To demonstrate the different annotation tricks, we generated some normally distributed data. Each (x,y) point is associated to a random classification Croup (Group1, Group2, Group3 or Group4) and a random classification Subgroup (GroupA or GroupB). The values and groups are stored in a data frame.

 df.data <- data.frame("x" = data.x, "y" = data.y, "group" = data.group, "subgroup" = data.subgroup)

Highlighting a Portion of the Data

Highlighting data can help identify and localize points among the entire dataset. It can also detect possible clusters among the data. There are two main ways of highlighting a portion of the data point. The first one is classification-specific. Remember that each of our random (x,y) point is attributed a group, we now want to attribute a specific color to each of these groups. When defining the aesthetics of the plot, i.e. the x and y values, we will specify that the color of the data point should be define by its group. The same could be done with the subgroups. This approach works well when plotting a scatter plot.

ggplot(data = df.data) + 
      geom_point(aes(x = x, y = y, colour = group))

The second approach can be both group specific and value specific. To do so, we use R’s subset function. We could highlight a subset with all the points from Group1. By doing so, all the other groups are pooled in one bigger subset.

ggplot(data = df.data) + 
      geom_point(aes(x = x, y = y)) +
      geom_point(data = subset(df.data, group == "Group1"), 
            aes(x = x, y = y), 
            colour = "pink")

It is also possible to define a subset of a subset, allowing us to highlight data point even more precisely. For example, we could highlight the points within some range on both the x- and y-axis. When doing so, we can superpose different layers of points: one with all the data (black) and one with only a subset of the data (colored). In this case, the order of the layer are important (try to interchange the two geom_point layers in the code below…).

ggplot(data = df.data) + 
      geom_point(aes(x = x, y = y)) +
      geom_point(data = subset(subset(data = df.data, y > 0 & y < 100), x > 250 & x < 375), 
            aes(x = x, y = y), 
            colour = "pink")

To get even more information out of our plot, we can combine the two highlighting approaches: attributing group-specific color to each points for a given range of values.

ggplot(data = df.data) + 
      geom_point(aes(x = x, y = y)) +
      geom_point(data = subset(subset(data = df.data, y > 0 & y < 100), x > 250 & x < 375), 
            aes(x = x, y = y, colour = group))

Annotating the Plot

Annotations can be very useful!

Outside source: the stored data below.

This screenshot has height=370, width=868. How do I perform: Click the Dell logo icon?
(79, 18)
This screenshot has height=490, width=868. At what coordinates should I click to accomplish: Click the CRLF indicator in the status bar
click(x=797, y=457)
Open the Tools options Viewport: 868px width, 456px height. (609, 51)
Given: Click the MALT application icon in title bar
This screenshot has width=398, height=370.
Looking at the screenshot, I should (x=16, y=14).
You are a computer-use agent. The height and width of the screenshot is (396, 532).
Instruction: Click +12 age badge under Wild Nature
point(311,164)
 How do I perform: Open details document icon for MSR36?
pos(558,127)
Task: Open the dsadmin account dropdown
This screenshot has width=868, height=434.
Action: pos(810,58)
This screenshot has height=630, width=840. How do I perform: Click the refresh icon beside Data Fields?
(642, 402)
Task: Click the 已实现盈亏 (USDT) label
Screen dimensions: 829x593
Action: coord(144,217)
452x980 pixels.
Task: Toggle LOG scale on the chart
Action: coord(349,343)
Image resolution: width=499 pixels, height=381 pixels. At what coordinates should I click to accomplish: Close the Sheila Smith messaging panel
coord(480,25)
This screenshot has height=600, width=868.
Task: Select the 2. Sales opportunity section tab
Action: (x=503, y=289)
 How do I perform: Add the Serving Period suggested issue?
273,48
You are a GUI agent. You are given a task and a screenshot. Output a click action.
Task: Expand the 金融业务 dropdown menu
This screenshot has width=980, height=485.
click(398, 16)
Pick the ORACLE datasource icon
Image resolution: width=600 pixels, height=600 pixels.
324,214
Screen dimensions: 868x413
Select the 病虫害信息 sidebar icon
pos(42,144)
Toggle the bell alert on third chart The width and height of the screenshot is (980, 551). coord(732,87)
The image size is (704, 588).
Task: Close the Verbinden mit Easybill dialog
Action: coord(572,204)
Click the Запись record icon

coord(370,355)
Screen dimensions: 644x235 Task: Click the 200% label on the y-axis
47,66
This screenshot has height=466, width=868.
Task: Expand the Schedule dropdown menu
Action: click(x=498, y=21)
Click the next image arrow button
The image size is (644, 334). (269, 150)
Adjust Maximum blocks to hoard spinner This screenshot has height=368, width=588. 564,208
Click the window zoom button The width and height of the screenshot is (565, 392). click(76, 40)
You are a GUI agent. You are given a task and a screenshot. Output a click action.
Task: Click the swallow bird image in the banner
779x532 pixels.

I mainly use three types of annotation: data points labels, shadows and segment. I often label data points for ranges of values (extremes values for instance). It is possible to label every single point but I find the plot to be hard to interpret in those cases: I only see a cloud of words squished together! Of course, if the data is sparse, labeling all points can be highly informative. A simple way of labeling points is by adding a geom_texte layer. However, I do suggest the use of ggrepel (which must first be installed and then loaded). This packages is design to handle overlapping labels generated by geom_texte. To ease visualization, we can highlight (as described in the previous section) the points labelled.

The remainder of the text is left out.